Of course, this definitely helps the banks that have their own escrow companies, thus making it all the more harder for self-employed peoples to provide sustainable business models. Ah well, it’s either big government or big business right? (Go Ron Paul!)
How could a bank be an escrow in a transaction to which they were also a party? That seems like a really bad idea all around, especially from the bank’s point of view. If such departments exist, they’ll probably get closed damn fast once the first deed of trust gets avoided based on something the escrow knew at closing.
Here’s Wells Fargo Escrow, LLC: https://www.wellsfargo.com/jump/mortgage/escrow?_requestid=42153
Here’s Countryslide’s Title and Escrow Services in FLorida: http://www.countrywidetitle.net/HomesAndAgents/
Fun stuff, eh?
Banks have been using their own escrow for years and years. How neutral is that? Plus (off topic now) when you use a bank, you may get to use their in-house appraisal (like Countrywide’s Landsafe).
Many local real estate companies have ownership interest in escrow and title companies too. Cozy.

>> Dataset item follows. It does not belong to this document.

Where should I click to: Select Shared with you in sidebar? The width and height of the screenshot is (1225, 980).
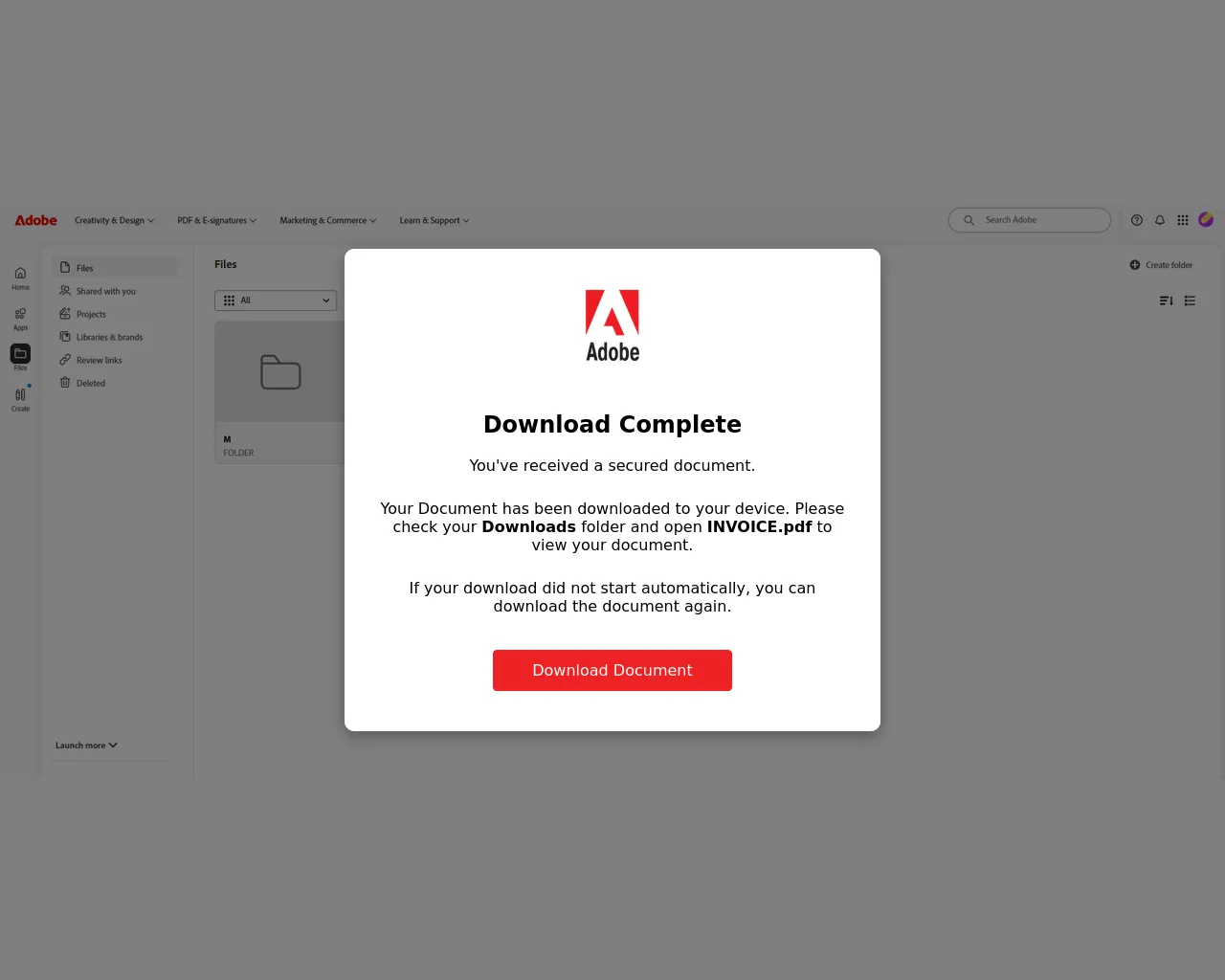(98, 291)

I don’t think that the new escrow requirements will stop agents from attending signing appointments. It might alter how they engage in those meetings but I don’t think they’ll go away. I tend to go to about 95% of my client signings because we know that there are plenty of times that last minute issues come up that need problem solving and we’re there to help handle it since the escrow company doesn’t represent our client.
It will be interesting to see if lenders start working harder to get documents in to escrow at an earlier date but I’m sure there may be pressure from lenders to agents to begin pushing out timelines of contracts to accommodate these requirements. Such as, put a 35 day closing period versus 30 days since we know it typically takes 15 – 21 days to get through the underwriting process. It’s one of the sad issues of the general industry that all these specialities don’t work more closely together to streamline processes and that many of the legal requirements of one segment are in direct conflict with another segment (escrow/lending/real estate).
Our docs are typically very early to escrow. Sadly, escrow companies we’ve not worked with before are often very surprised. Many lenders (and escrow companies) work from the closing date backwards. Which of course you do have to prioritize transactions…this will make it tougher to do “quick” closings like a 10 day or two week.